[Material for this task Boundary: Start]

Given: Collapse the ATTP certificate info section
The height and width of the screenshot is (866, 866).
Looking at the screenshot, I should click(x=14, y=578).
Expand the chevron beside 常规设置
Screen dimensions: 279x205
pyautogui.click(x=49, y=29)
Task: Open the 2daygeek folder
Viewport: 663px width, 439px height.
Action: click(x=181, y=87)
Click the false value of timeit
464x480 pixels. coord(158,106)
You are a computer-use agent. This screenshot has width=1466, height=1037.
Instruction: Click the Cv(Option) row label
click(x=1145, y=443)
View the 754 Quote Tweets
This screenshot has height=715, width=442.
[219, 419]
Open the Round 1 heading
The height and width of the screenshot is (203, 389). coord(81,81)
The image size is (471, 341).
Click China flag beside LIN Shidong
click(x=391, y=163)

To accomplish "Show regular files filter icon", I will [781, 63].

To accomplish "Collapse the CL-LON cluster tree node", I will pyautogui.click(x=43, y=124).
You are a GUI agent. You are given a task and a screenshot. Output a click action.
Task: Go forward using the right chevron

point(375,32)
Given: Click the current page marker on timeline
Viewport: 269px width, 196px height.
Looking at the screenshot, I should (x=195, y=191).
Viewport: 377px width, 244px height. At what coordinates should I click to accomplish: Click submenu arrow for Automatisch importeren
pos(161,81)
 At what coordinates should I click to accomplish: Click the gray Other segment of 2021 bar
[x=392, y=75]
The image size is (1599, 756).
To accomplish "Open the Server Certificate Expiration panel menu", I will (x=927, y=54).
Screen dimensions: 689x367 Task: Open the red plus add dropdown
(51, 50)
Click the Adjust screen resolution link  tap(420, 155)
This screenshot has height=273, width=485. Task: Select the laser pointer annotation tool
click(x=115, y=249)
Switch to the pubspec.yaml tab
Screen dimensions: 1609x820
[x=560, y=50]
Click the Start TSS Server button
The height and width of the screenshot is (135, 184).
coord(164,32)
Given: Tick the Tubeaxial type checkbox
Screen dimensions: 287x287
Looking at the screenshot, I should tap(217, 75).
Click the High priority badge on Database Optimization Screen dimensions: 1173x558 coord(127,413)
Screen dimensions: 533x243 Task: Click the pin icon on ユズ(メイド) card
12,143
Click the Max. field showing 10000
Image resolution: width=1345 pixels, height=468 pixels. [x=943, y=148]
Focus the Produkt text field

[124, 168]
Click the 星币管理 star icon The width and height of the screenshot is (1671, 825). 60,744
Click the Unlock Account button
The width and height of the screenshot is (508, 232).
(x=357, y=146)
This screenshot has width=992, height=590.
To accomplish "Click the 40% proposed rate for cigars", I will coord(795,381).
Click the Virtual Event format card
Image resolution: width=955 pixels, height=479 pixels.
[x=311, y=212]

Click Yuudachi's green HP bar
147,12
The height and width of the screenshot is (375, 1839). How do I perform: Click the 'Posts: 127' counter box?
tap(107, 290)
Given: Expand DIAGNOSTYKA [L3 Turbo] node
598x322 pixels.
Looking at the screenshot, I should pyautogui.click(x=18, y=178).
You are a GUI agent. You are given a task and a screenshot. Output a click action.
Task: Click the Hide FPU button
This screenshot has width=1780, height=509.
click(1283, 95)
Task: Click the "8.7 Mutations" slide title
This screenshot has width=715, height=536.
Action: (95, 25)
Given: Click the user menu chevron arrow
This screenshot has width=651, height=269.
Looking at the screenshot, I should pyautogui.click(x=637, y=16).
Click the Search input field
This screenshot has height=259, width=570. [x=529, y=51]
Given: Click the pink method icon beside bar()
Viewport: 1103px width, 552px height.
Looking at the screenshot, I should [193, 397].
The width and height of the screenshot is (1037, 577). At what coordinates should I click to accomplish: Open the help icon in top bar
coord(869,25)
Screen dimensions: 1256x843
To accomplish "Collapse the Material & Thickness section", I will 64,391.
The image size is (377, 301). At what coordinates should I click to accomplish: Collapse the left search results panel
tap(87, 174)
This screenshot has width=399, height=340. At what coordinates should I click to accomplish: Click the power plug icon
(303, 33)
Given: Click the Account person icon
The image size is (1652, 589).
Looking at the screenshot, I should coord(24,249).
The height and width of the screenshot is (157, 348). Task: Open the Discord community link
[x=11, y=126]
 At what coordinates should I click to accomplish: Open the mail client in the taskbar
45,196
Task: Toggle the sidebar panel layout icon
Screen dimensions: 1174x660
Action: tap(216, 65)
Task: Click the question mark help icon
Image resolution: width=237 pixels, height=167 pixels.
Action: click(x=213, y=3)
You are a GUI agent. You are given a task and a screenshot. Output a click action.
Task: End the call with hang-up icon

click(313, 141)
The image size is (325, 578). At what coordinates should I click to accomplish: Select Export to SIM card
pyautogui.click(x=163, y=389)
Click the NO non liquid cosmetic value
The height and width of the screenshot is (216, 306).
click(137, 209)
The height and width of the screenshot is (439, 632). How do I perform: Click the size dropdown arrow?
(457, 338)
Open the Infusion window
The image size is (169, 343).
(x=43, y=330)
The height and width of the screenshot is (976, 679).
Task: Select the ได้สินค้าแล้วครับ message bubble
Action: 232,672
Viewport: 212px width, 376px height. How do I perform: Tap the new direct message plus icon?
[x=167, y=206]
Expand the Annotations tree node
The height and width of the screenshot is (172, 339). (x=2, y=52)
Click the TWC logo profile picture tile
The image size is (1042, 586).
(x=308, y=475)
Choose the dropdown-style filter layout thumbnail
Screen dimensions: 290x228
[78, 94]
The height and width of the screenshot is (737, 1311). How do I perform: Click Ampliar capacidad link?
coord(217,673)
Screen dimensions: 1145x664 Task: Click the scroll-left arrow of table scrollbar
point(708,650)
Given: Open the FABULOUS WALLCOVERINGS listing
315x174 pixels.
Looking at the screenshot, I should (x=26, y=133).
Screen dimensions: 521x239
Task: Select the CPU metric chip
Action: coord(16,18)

[Material for this task Boundary: End]

→ Work request
Search the entries for the word "layout". Copy each line where it appears.

→ Solution to this problem
Task: Toggle the sidebar panel layout icon
Choose the dropdown-style filter layout thumbnail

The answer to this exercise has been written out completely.